Bai is (was?) a reporter for the NY Times Magazine, and the book is based largely on his experiences covering the 2004 and 2006 campaigns.  Much of the book was vaguely familiar to me, but Bai provides more details on some topics, such as the origins of the Democracy Alliance (a group of very rich individuals who are making a concerted effort to build a progressive infrastructure).   He provides nice sketches of Markos (whom he describes as a natural entrepreneur who built Daily Kos into the leading Democratic political site almost by accident) and Jerome Armstrong (whom he describes as a jack of all trades who discovered his calling in campaigns).  He’s scathing about the bloggers at Firedoglake, and glowing about Gina Cooper.*  All this is very well written, although there’s so many characters that I started to lose track of them by the end.

But the meat of the book is Bai’s claim that Democrats don’t stand for anything in particular, other than being not-Bush.  And by "Democrats," he doesn’t just mean the presidential candidates, or the Congressional leadership, but the whole left-wing apparatus — bloggers, billionaires, think-tanks, etc.  And from where I sit, that’s just not true. There’s a bunch of organizations laying out progressive agendas. I think EPI is doing the best job of articulating the overall vision in their Agenda for Shared Prosperity.

Bai seems to dismiss all this as "same old New Deal."  As far as I can tell, his litmus test for something being a new vision is that it has to involve substantial change to Social Security.  If you’re not willing to slaughter the sacred cow, you must be trapped in old think. (At the same time, he seems to think that Mark Warner is a visionary, for reasons that are never quite articulated.) But Social Security isn’t really in all that bad shape. Yes, there’s a funding issue, but it could be resolved with relative small increases in the cap on taxes and the retirement age, and decreases in benefits.  (Medicare’s a whole ‘nother story.)  And Democrats and progressives acknowledge that, by and large.

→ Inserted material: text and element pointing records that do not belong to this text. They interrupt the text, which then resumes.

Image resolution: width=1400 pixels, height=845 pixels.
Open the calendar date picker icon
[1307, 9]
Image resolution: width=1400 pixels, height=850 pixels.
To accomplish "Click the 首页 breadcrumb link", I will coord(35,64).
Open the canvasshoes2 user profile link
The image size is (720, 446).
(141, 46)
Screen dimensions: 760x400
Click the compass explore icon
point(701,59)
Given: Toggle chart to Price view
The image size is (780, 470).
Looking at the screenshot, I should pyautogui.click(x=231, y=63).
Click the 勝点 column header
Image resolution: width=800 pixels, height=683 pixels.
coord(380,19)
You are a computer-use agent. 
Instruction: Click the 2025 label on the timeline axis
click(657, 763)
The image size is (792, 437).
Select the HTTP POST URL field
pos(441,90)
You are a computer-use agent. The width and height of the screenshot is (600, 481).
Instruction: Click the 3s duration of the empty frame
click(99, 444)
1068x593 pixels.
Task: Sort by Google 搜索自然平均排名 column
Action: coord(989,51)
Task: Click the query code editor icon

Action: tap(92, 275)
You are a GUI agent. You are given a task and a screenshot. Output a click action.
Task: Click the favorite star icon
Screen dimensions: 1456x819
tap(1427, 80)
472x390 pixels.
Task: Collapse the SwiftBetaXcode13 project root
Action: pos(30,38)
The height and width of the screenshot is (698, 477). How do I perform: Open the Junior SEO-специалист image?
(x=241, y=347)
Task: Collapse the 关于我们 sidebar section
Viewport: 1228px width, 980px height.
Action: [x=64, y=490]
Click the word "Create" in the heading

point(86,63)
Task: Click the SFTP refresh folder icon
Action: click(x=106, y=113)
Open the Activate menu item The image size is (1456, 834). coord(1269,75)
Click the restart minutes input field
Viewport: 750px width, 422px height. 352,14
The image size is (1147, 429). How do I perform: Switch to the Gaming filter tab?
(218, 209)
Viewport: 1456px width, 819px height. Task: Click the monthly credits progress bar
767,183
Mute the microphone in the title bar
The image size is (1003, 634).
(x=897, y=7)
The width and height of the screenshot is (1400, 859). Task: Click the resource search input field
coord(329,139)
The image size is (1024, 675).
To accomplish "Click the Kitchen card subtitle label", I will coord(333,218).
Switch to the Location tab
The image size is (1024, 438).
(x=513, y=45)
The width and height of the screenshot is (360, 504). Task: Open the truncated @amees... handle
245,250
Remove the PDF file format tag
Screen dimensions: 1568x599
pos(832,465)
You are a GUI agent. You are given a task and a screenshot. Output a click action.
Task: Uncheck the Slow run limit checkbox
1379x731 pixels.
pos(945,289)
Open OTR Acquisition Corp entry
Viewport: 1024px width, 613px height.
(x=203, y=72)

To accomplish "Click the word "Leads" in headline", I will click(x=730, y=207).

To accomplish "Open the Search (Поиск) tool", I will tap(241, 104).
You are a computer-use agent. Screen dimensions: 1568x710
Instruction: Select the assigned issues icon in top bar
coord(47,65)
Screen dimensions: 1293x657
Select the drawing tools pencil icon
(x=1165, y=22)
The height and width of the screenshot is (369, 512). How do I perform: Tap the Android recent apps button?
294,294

More good discussion at TPMCafe.

*  I had never heard of Gina Cooper — she’s the person who took the lead on organizing the first YearlyKos.  I’m thrilled to hear that she’s getting some recognition, because from Bai’s description, she seems to have taken on the classical female role of doing the critical behind the scenes work while Markos was running around chatting up reporters. 

Fairfax school board

November 5th, 2007

It occurred to me earlier today that tomorrow is election day and I still hadn’t figured out who I was voting for in the school board election.  There are 8 people running for the 3 at-large seats, and I didn’t have a good sense for the issues or the personalities.  It’s a non-partisan election, but the parties do endorse candidates.

So I started looking at the endorsements.

The Post endorsed Moon, Braunlich, and Cooper.
The teacher’s union endorsed Hone, Hunt, and Moon.
The Connection newspapers endorsed Cooper, Hone, Moon, Hunt, and Braunlich.
SLEEP (which wants Jr High and High Schools to start later) endorsed Hunt, Hone and Moon.
Fairfax Democrats endorsed Moon, Hone and Raney
Stop Redistricting endorsed Braunlich, Hunt, and Raney.

After reading the endorsements and looking at some of the websites, I think I’ve made my choices — Moon, Hone, and Cooper.

I haven’t figured out why the Dems endorsed Raney — his website just sounds like he’s drunk the management consulting kool-aid (everything is couched in terms of the "business case).  I seriously considered Hunt, as I do think it’s important for the board to be more than an echo chamber for the schools administration, but just couldn’t get past his letter to all the principals recommending ex-gay videos.

And I don’t really know all the issues around redistricting, but it seems like a mistake to take it off the table as an option.  Yes, redistricting can be traumatic.  But boundary lines weren’t handed down to Moses on tablets.  I’m almost certainly biased from our experience at D’s old school, but my perception of anti-redistricting advocates is that they’re trying to keep what they have, and tough luck to anyone else.